Entries from a collection:
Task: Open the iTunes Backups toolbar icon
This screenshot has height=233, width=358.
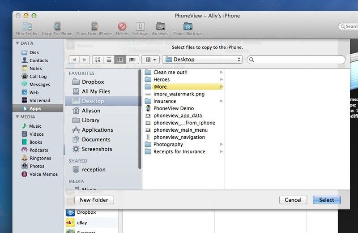Action: click(188, 26)
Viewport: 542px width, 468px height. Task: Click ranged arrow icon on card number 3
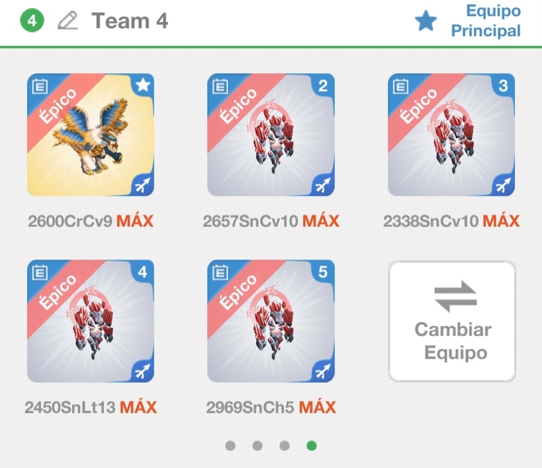[x=503, y=186]
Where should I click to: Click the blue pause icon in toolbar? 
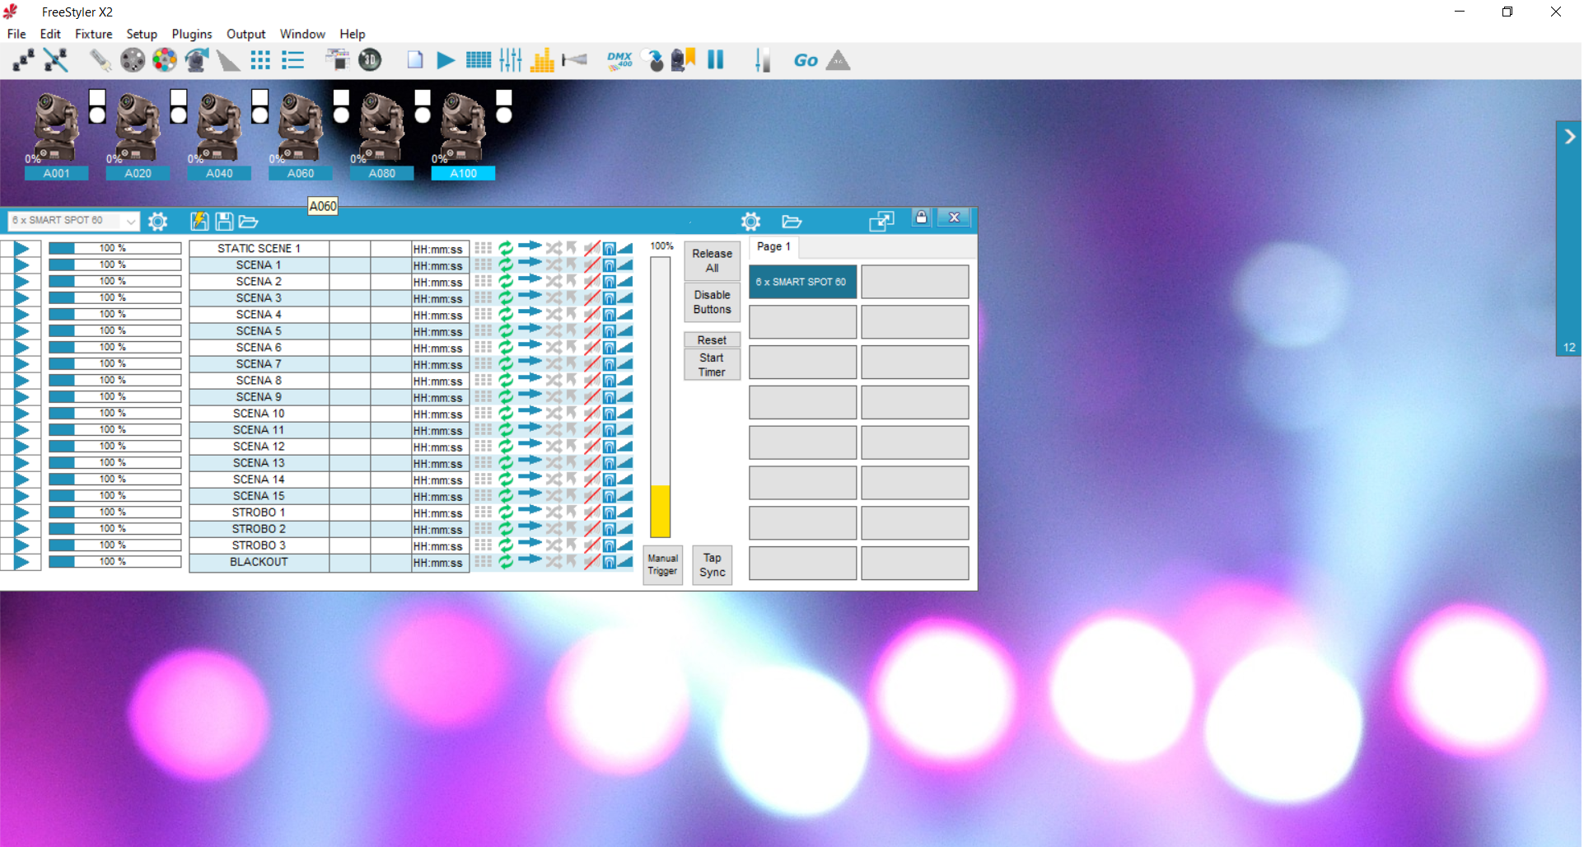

§ Exercise
Rewrite every line of the entries above, requests included, and scale each coordinate in the answers by 1.55, rounding to whole numbers with halves rounded up. Leave out the pictures.

§ Completed task
Task: Open the iTunes Backups toolbar icon
This screenshot has height=233, width=358.
Action: click(291, 40)
Viewport: 542px width, 468px height. Task: Click ranged arrow icon on card number 3
[x=780, y=288]
Where should I click to: Click the blue pause icon in toolbar? 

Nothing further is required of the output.